— Aim of the exercise —
Continue the passage below on health care organizations moving to SaaS-based electronic records, starting after its final sentence.
(Passage for review Opens)
Most of the pundits for health care IT concur that a move to electronic records and in particular, a move to a SaaS, will significantly benefit insurance companies, hospitals, and physicians.
Looking at just the most basic factors:
- Insurance companies benefit from the online connectivity of SaaS.
- Hospitals benefit from the economies of scale using standardized data and processes.
- Physicians benefit by not having to operate their own patient management and billing systems.
The business case for moving to secure, SaaS-based solutions is real and compelling. But many health care organizations and service providers hesitate to make the first move, in part because of the magnitude of the transition. Where do you start? How do you undertake the project without creating a bloated, interminably delayed IT nightmare.
(Passage for review Closes)
(Records Opens)
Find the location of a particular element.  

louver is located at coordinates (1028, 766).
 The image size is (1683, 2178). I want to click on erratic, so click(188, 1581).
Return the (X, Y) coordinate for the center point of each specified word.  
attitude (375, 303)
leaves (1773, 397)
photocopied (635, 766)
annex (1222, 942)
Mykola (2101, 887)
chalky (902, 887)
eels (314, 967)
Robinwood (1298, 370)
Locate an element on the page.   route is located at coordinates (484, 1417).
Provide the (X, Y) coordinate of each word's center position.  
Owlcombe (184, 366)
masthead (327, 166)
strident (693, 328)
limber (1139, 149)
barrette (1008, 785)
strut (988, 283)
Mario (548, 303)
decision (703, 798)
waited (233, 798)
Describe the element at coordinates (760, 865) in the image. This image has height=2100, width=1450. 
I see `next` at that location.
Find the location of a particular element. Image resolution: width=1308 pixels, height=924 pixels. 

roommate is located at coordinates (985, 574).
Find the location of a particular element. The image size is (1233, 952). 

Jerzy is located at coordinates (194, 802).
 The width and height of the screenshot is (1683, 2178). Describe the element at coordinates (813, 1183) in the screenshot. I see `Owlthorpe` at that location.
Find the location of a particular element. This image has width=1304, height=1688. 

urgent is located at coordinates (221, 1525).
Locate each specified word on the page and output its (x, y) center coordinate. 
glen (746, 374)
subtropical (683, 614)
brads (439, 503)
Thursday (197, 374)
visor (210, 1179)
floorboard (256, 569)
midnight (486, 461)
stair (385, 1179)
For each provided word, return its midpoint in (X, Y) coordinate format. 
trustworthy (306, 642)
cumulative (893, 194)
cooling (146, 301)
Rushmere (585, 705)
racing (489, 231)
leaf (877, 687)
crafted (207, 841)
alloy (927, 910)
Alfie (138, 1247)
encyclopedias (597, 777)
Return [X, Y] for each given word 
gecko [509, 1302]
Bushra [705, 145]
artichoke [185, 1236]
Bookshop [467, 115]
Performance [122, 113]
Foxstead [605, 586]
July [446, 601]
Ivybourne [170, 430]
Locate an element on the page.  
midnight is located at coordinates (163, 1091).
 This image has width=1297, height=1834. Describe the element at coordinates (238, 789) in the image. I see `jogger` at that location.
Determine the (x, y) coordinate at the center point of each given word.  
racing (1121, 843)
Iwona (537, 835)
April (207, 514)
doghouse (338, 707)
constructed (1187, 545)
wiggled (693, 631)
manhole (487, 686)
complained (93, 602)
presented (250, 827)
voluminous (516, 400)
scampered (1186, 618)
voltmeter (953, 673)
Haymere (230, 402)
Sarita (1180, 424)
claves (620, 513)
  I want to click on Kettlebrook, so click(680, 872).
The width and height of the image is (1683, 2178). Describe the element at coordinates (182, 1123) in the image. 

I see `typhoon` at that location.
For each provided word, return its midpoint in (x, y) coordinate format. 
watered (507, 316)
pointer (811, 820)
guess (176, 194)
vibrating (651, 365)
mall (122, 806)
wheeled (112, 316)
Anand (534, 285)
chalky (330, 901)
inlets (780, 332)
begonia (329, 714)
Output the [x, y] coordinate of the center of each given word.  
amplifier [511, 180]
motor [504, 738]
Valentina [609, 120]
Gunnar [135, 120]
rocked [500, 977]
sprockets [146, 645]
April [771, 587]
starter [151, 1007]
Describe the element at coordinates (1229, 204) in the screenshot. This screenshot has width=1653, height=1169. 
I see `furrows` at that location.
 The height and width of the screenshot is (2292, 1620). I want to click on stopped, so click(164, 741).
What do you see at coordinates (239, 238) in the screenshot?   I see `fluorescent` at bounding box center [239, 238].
(Records Closes)
— Output of the task —
The answer is, of course, relatively unique for each company and can be determined as part of an application design evaluation. But one "off-the-shelf" approach is simply to identify processes that move electronic information to paper. In most cases these processes introduce both operational overhead expense and the potential for transcription error.
Eliminating this translation step can offer that first step in the design of a SaaS for healthcare markets. Key to success is to build the application UI using modular, reusable components. Re-usability means that you can take any of your modular elements and plug them into new applications or new screens as you expand your application or services. This lets you add on additional services discretely, in a predictable way, implemented over short time scales.